For those of you who don’t want to read all the discussion:
When I originally started this all, I had 6 small ex-desktop servers, and 2 re-purposed Google search servers. The more I looked at usage, the small boxes were overloaded with tasks, and the search servers were bored. This seemed backwards. In fact, when looking at workloads (especially if I was going to use Kubernetes), it started to look like I didn’t need the small servers at all, and could just make containers out of the jobs I’d run on the desktop servers, so I gave away the desktop servers, and made the Google boxes my only servers.
Google released multiple variations on these servers, but they were usually re-braded commercially available systems. The ones I got were re-branded Dell R710’s. You can find something like them (or just straight R710’s) on Craigslist for a few hundred dollars each. The ones I have came with 48GB of RAM, 2x 8-core CPUs, and no hard drives. They’re perfect for virtualization for a moderate-to-low CPU task set. They’re also bright yellow. Since they’re in my basement, their striking plumage is, sadly, wasted.
The first problem with the Google Search boxes was that they were set up to run only the Linux distro that Google put on the box, and that just wasn’t going to be okay…I needed to be able to patch the OS, at the very least. Google posted instructions to “re-purpose” those systems at https://support.google.com/gsa/answer/6055109?hl=en , which was a good start. I also had to re-flash the BIOS to unlock some of the other BIOS features (virtualization, for example). The instructions I followed to do that are at this link: http://iblogit.net/index.php/2017/12/04/repurposing-a-google-gsa-google-search-appliance-a-step-by-step-how-to-guide/
Once all that was done, I was left with two boxes that would boot whatever OS I wanted, but no hard drives. “Whatever I wanted” from an OS point of view was Ubuntu LTS 18.04. Why? Because I don’t want to have to spend time messing with stuff…Ubuntu isn’t perfect, but it’s easy for me to get going with it quickly.
So now I need somewhere for the various applications to store stuff (the local server storage isn’t the right place), and hard drives for the servers.
For all long-term/persistent storage I’m using a Drobo B810N as a NAS. Its handling of different drive sizes makes it a good candidate for a patched-together lab like this…I grabbed the hard drives I had available, slapped them into it, and didn’t spend very long thinking about what size they were.
The only unusual thing I’m doing with the Drobo is that I installed the NFS add-on to allow the Drobo to offer its shares as NFS shares as well as CIFS. With that one sentence I probably just lost the respect of a large number of the security people reading this, since NFS is uniquely awful from a security point of view. Allow me to try to reclaim some of my lost honor here.

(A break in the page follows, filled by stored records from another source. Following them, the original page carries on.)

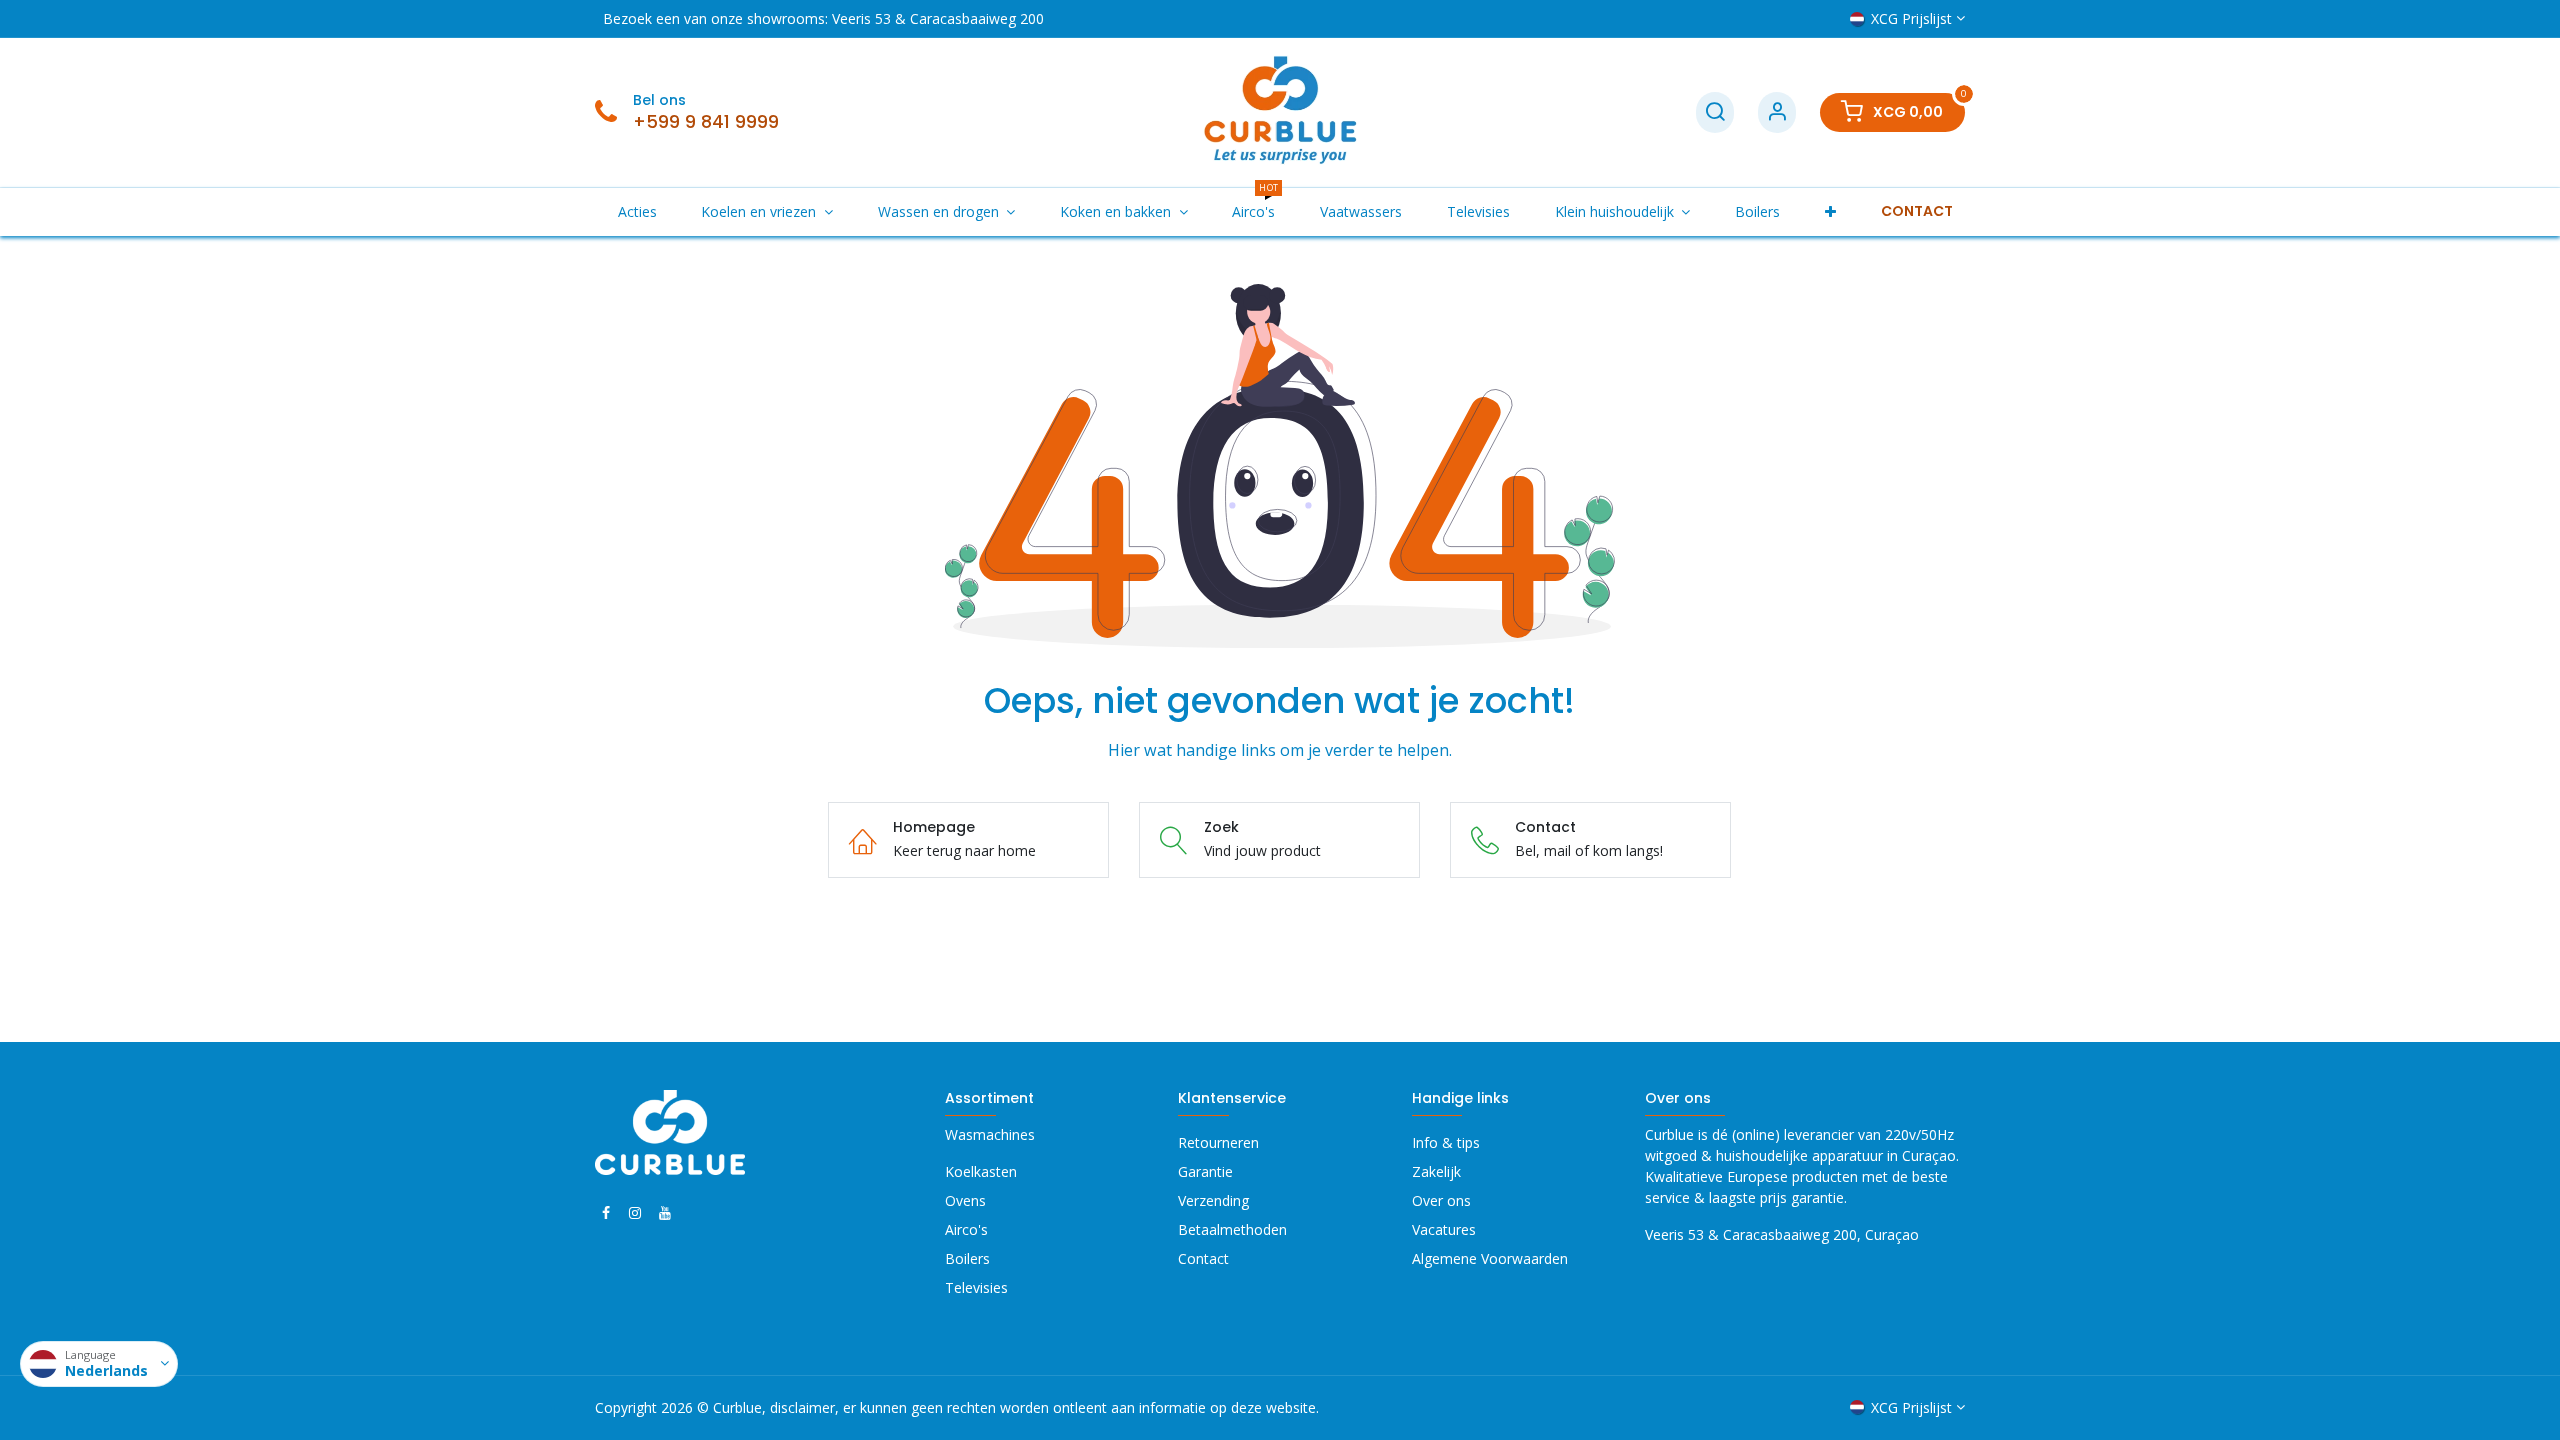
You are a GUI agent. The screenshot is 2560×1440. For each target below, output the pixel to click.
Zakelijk (1436, 1171)
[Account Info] (1777, 112)
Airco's (966, 1229)
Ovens (965, 1200)
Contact (1203, 1258)
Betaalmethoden (1232, 1229)
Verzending (1213, 1200)
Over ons (1441, 1200)
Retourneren (1218, 1142)
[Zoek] (1715, 112)
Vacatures (1444, 1229)
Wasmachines (990, 1134)
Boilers (967, 1258)
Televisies (976, 1287)
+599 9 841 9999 (706, 122)
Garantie (1205, 1171)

Hard drives were the most expensive part of this whole project. The Google boxes can hold 6 SAS drives each, and the Drobo another 8. The cost of 1-TB (or more) drives adds up fast when you’re buying 20 of them. I scrounged what I could from other systems I’d had lying around over the years (especially the previous iterations of the lab), but eventually I just had to suck it up and buy some hard drives.
For the servers, since they have 6 bays, you could theoretically have 6 volumes on each server, each as a standalone RAID 0, which would maximize the storage space available on the servers. I didn’t do that, for a couple reasons.

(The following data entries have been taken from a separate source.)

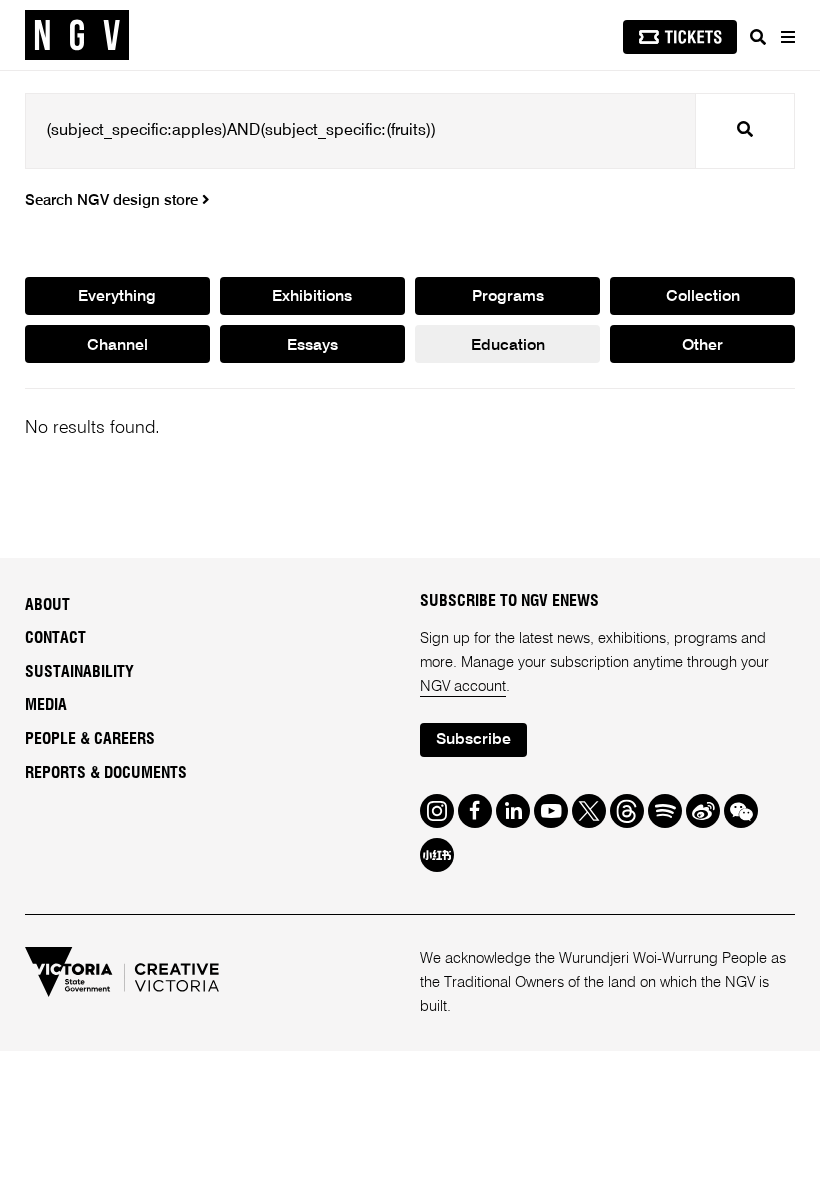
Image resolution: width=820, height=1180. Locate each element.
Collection (703, 297)
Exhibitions (312, 297)
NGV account (463, 686)
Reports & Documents (106, 773)
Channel (117, 346)
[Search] (758, 37)
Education (508, 346)
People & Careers (90, 739)
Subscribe (473, 740)
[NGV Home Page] (77, 35)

First, local storage on the servers isn’t actually that useful. I leared the hard way with the previous iteration of my lab that local storage (even if in a RAID), while fast and easy, is a bad idea for data I want to keep and/or do other analysis on. (If all your data is on server1, that means you have to run all the analysis jobs on that server, which is a bit of a pain in the neck.) So I tried to design the lab so that all the data I actually care about is on the NAS. So having tons of storage on the server doesn’t really help that cause.

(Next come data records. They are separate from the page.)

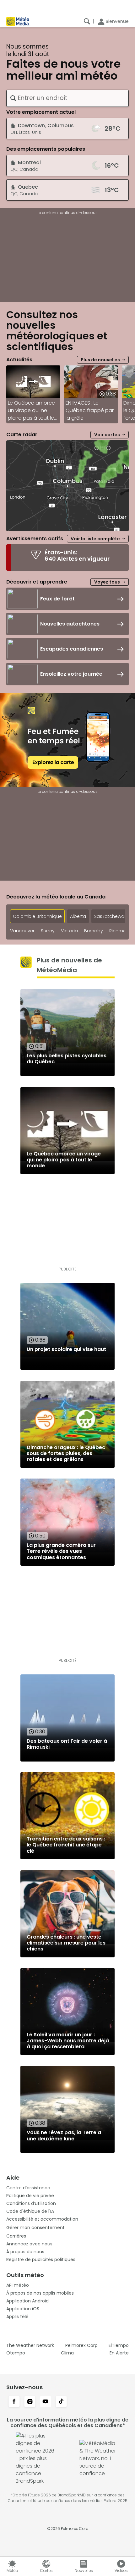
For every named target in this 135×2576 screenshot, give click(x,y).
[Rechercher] (87, 21)
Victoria (69, 931)
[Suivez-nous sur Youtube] (45, 2402)
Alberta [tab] (78, 916)
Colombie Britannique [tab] (37, 916)
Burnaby (93, 931)
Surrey (48, 931)
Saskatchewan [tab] (110, 916)
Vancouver (22, 931)
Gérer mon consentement (35, 2227)
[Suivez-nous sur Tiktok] (61, 2402)
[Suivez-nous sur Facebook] (14, 2402)
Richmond (120, 931)
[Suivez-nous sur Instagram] (30, 2402)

Second, I’m optimizing this setup to minimize my time spent managing it. Maximizing the storage with RAID 0 also maximizes the effect of a single drive failure. One frustrating thing I’ve found is that SAS drives fail…often. To a certain extent when you’re talking about 20 (or more if you’re a datacenter manager) this is just a law of averages: if a drive is going to fail on average after 5 years, you should expect 5 of them to have one failure across them each year. With 20 that turns into one failure every few months. That’s a bit of an exaggeration (if drives were really failing that often it would quickly become cheaper to do this in the cloud), but I did have a lot of trouble with drives dying either at or quite soon after delivery.
So I configured the server drives as 3 sets of RAID-1’s. One RAID was for the OS (I used smaller drives for this set, since the OS won’t need that much storage), the other two were for the container storage. I realize that RAID-1 is slower than RAID-0, but I’m willing to trade that speed for redundancy…I only go down to the basement to look at these servers once a month or so, and I want them to be able to absorb a failure or two in that time without taking the whole system down.
The RAID configuration was done in the Dell PERC setup program (Ctrl-R during boot). The main thing I took care to do was to pair the physicaldrives to be in RAID-1 groups physically near each other: the drive bays in the Google boxes are 2 high, and 3 across, so each vertical column was one RAID set. That way I can easily see which RAID group is in trouble if a given drive indicator light turns orange.
I like packets, and networking, I really do, but there’s really no reason to make this network fancy in any way. I’m running all of these systems in a flat network, on a single switch. The switch is a gigabit-capable switch (I forget the model), but nothing flashy. I think it cost $50 at Newegg. The servers are in the same broadcast domain, no fancy routing between them.
I’m running vanilla Ubuntu 18.04LTS on the servers. I’m only running the server version. Life lesson: never run a GUI on Linux unless you like rebuilding your Window manager every other year. As mentioned before, I don’t enjoy that anymore. Looking back at the number of times I found myself with a broken window manager after a dist-upgrade, I don’t think I enjoyed it then, either. Why I kept doing it remains a mystery to me.